• **REQUIREMENT A**: In the passage about the KPMG study of the firearms program, on what date did the Minister of Justice table the study in the House?
• **REQUIREMENT B**: Continue the passage about the KPMG study of the firearms program from its last sentence.
*** Opening PASSAGE SHOWN ***
This work has provided the Department with confidence that the information compiled on past expenditures is accurate.

We are concerned that the work described in the KPMG report and accompanying transmission letter does not appear sufficient to support these statements.

The letter from the Office of the Auditor General went on to question whether other aspects of the position taken by the Department of Justice could be fully supported by the report of the consultants’ study.

The hon. government House leader in his intervention pointed out that the KPMG study in question was tabled in the House by the Minister of Justice on February 3, the day that the minister made the comments complained of. The House leader characterized the statements made by the hon. member for Yorkton—Melville as a matter of debate, a difference of opinion, in regard to the report. He noted that since the report in dispute had been made public, members were free to reach their own conclusions with respect to its findings.

Indeed, the government House leader added, that the justice minister and the Auditor General had appeared before the Standing Committee on Public Accounts concerning the firearms program on February 24. Both the minister and the Auditor General had an opportunity at that time to elaborate on their views and respond to questions from hon. members.
*** Closing PASSAGE SHOWN ***
*** Opening SOURCE MATERIAL ***
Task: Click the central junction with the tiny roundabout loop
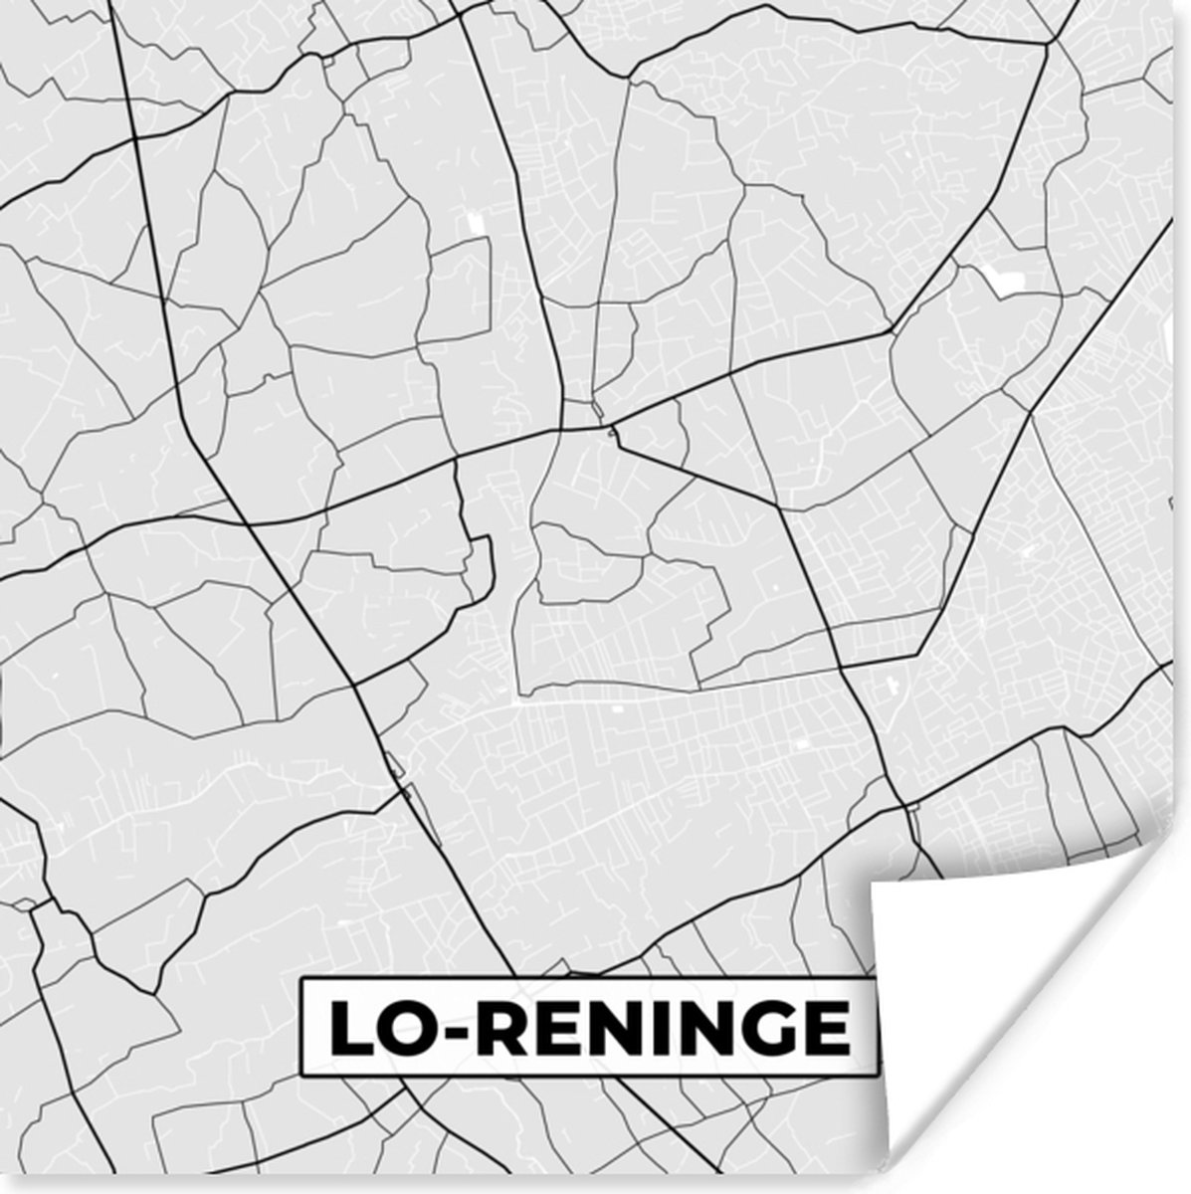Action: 612,430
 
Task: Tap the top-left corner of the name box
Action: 303,980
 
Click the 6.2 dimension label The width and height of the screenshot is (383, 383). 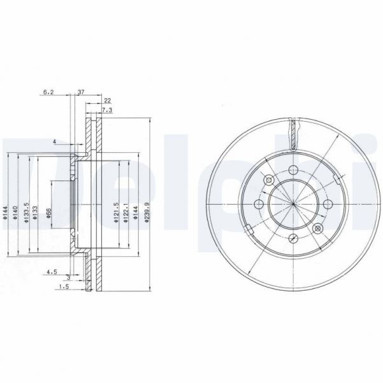(48, 92)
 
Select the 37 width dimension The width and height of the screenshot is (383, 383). (81, 92)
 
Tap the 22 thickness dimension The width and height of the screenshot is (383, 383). (107, 101)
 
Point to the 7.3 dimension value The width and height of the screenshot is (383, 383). (107, 110)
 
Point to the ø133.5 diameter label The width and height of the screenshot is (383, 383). (26, 212)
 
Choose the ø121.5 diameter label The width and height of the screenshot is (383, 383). (115, 212)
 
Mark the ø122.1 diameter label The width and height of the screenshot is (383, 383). (126, 212)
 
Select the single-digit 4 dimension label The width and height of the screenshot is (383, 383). (55, 141)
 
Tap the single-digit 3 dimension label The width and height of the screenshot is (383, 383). (68, 278)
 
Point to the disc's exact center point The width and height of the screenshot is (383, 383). (293, 203)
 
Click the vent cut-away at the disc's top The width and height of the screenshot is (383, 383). (293, 134)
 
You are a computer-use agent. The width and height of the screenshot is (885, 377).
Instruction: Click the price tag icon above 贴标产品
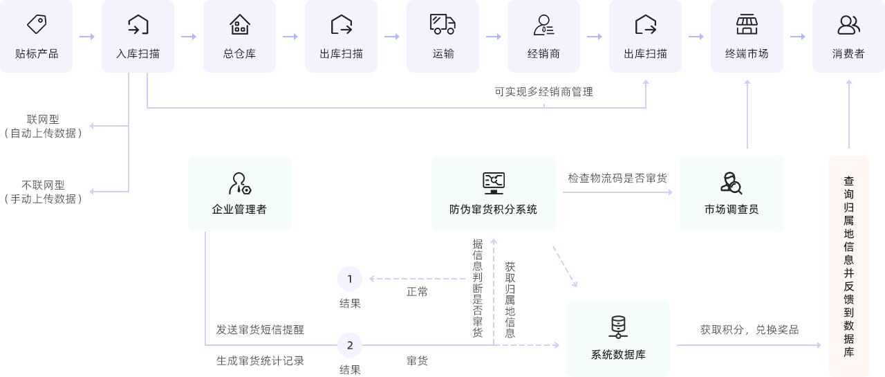(x=37, y=24)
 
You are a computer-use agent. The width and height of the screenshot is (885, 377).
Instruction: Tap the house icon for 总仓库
(x=239, y=24)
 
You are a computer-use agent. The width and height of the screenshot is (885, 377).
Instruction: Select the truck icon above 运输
(x=442, y=24)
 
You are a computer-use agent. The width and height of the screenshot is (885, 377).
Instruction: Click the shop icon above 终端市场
(x=747, y=24)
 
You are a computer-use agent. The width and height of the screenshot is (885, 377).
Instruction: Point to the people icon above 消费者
(x=848, y=24)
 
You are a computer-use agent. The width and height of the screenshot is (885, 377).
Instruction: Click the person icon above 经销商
(x=543, y=24)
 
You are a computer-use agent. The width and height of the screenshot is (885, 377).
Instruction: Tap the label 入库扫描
(x=138, y=53)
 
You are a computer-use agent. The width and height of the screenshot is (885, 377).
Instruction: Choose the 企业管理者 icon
(x=239, y=183)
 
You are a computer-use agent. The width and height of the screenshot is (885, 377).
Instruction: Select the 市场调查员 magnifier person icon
(x=731, y=183)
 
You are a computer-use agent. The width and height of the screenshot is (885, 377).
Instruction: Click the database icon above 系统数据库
(x=617, y=327)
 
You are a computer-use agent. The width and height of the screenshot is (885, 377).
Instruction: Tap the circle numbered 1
(x=350, y=279)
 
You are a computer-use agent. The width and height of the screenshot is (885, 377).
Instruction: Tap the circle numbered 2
(x=350, y=344)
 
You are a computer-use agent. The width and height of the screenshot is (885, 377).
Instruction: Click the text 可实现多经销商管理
(x=543, y=91)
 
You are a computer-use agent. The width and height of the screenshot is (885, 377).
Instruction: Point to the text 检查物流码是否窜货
(x=617, y=178)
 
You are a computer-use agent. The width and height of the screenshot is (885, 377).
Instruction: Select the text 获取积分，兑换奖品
(x=749, y=330)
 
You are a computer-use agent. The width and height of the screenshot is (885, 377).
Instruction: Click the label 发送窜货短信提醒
(x=260, y=330)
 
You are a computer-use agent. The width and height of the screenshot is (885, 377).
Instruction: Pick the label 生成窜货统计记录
(x=260, y=360)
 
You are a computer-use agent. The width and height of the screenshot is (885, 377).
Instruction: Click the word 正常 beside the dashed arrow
(x=417, y=292)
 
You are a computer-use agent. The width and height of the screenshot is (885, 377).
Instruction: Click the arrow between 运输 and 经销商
(x=493, y=36)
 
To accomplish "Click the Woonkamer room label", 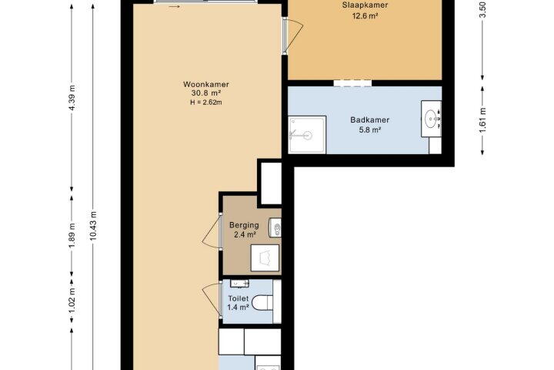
*** Closing SOURCE MATERIAL ***
• **RESPONSE A**: February 3

• **RESPONSE B**:
As members of Parliament, we all deal regularly with differing interpretations of various events or situations and differing views of documents laid before the House. Members can, and often do, disagree about the actual facts of the same situation. Disagreements of this kind form the basis of our debates. Our rules are designed to permit and indeed to encourage members to present differing views on the given issue. This tolerance of different points of view is an essential feature of the freedom of speech and of the decision making process that lie at the heart of our parliamentary system.

I have examined with care the documents provided to me by the hon. member for Yorkton--Melville. I have also reviewed the arguments both he and the government House leader presented to the House when the question was raised on September 15. I can find no evidence that the hon. Minister of Justice intended at any time to mislead the House.

In my view, the minister simply presented his views regarding a document that he had tabled in the House and his department repeated those views in a press release. I can see no basis in the documents provided by the hon. member for Yorkton--Melville that the minister acted in anything but good faith.

As the government House leader pointed out, the disputed report has been tabled and members can read it and form their own opinions of it. The officials of the Auditor General's office did so, and they seemed not to endorse the minister's view. They have expressed their reservations and have requested further information. Members may do likewise and, if they so choose, pursue the matter directly with the minister through various avenues available here in the House or in committee. However these are matters for debate and they are not matters that the Chair must decide.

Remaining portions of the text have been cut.